## [Data for review]
###
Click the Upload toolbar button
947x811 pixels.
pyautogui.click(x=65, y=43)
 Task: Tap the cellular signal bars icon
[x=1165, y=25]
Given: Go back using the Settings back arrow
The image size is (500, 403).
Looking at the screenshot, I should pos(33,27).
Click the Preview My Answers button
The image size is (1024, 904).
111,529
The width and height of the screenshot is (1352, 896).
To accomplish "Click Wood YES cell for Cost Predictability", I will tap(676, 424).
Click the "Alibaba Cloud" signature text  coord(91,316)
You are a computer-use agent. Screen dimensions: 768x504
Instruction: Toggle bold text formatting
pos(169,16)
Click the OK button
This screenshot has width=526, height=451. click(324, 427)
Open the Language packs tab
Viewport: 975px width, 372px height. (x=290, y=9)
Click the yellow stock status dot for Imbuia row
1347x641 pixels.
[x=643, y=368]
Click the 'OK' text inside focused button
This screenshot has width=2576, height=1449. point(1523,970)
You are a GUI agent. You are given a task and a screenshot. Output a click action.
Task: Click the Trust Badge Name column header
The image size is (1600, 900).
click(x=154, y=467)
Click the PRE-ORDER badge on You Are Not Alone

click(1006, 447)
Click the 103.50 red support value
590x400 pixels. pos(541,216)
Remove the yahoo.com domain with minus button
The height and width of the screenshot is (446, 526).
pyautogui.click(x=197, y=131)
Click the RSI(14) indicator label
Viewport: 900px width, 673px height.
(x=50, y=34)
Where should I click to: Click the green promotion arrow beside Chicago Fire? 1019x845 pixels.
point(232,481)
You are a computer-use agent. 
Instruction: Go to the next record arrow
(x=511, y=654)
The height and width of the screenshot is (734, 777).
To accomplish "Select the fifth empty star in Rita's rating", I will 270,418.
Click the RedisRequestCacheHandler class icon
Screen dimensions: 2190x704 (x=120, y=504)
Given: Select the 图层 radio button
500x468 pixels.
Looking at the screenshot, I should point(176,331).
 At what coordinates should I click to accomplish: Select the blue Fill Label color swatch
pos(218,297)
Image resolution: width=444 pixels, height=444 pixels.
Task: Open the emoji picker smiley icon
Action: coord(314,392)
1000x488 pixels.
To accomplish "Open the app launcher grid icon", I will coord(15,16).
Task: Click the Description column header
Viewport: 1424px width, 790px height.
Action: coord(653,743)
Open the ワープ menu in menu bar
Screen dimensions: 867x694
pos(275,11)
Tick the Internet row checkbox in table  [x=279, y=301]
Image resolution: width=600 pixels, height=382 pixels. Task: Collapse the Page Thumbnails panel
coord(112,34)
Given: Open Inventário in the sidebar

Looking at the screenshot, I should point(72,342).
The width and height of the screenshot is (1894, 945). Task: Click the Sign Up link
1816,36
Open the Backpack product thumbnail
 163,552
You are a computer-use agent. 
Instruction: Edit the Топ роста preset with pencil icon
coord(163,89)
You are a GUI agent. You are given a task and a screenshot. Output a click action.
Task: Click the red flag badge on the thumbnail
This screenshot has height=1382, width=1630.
###
## [Exercise instructions]
What is needed is a word-for-word restatement of all the data.

## [Finished task]
Click the Upload toolbar button
947x811 pixels.
pyautogui.click(x=65, y=43)
 Task: Tap the cellular signal bars icon
[x=1165, y=25]
Given: Go back using the Settings back arrow
The image size is (500, 403).
Looking at the screenshot, I should pos(33,27).
Click the Preview My Answers button
The image size is (1024, 904).
111,529
The width and height of the screenshot is (1352, 896).
To accomplish "Click Wood YES cell for Cost Predictability", I will tap(676, 424).
Click the "Alibaba Cloud" signature text  coord(91,316)
You are a computer-use agent. Screen dimensions: 768x504
Instruction: Toggle bold text formatting
pos(169,16)
Click the OK button
This screenshot has width=526, height=451. click(324, 427)
Open the Language packs tab
Viewport: 975px width, 372px height. (x=290, y=9)
Click the yellow stock status dot for Imbuia row
1347x641 pixels.
[x=643, y=368]
Click the 'OK' text inside focused button
This screenshot has width=2576, height=1449. point(1523,970)
You are a GUI agent. You are given a task and a screenshot. Output a click action.
Task: Click the Trust Badge Name column header
The image size is (1600, 900).
click(x=154, y=467)
Click the PRE-ORDER badge on You Are Not Alone

click(1006, 447)
Click the 103.50 red support value
590x400 pixels. pos(541,216)
Remove the yahoo.com domain with minus button
The height and width of the screenshot is (446, 526).
pyautogui.click(x=197, y=131)
Click the RSI(14) indicator label
Viewport: 900px width, 673px height.
(x=50, y=34)
Where should I click to: Click the green promotion arrow beside Chicago Fire? 1019x845 pixels.
point(232,481)
You are a computer-use agent. 
Instruction: Go to the next record arrow
(x=511, y=654)
The height and width of the screenshot is (734, 777).
To accomplish "Select the fifth empty star in Rita's rating", I will 270,418.
Click the RedisRequestCacheHandler class icon
Screen dimensions: 2190x704 (x=120, y=504)
Given: Select the 图层 radio button
500x468 pixels.
Looking at the screenshot, I should point(176,331).
 At what coordinates should I click to accomplish: Select the blue Fill Label color swatch
pos(218,297)
Image resolution: width=444 pixels, height=444 pixels.
Task: Open the emoji picker smiley icon
Action: coord(314,392)
1000x488 pixels.
To accomplish "Open the app launcher grid icon", I will coord(15,16).
Task: Click the Description column header
Viewport: 1424px width, 790px height.
Action: coord(653,743)
Open the ワープ menu in menu bar
Screen dimensions: 867x694
pos(275,11)
Tick the Internet row checkbox in table  [x=279, y=301]
Image resolution: width=600 pixels, height=382 pixels. Task: Collapse the Page Thumbnails panel
coord(112,34)
Given: Open Inventário in the sidebar

Looking at the screenshot, I should point(72,342).
The width and height of the screenshot is (1894, 945). Task: Click the Sign Up link
1816,36
Open the Backpack product thumbnail
 163,552
You are a computer-use agent. 
Instruction: Edit the Топ роста preset with pencil icon
coord(163,89)
You are a GUI agent. You are given a task and a screenshot. Output a click action.
Task: Click the red flag badge on the thumbnail
This screenshot has height=1382, width=1630.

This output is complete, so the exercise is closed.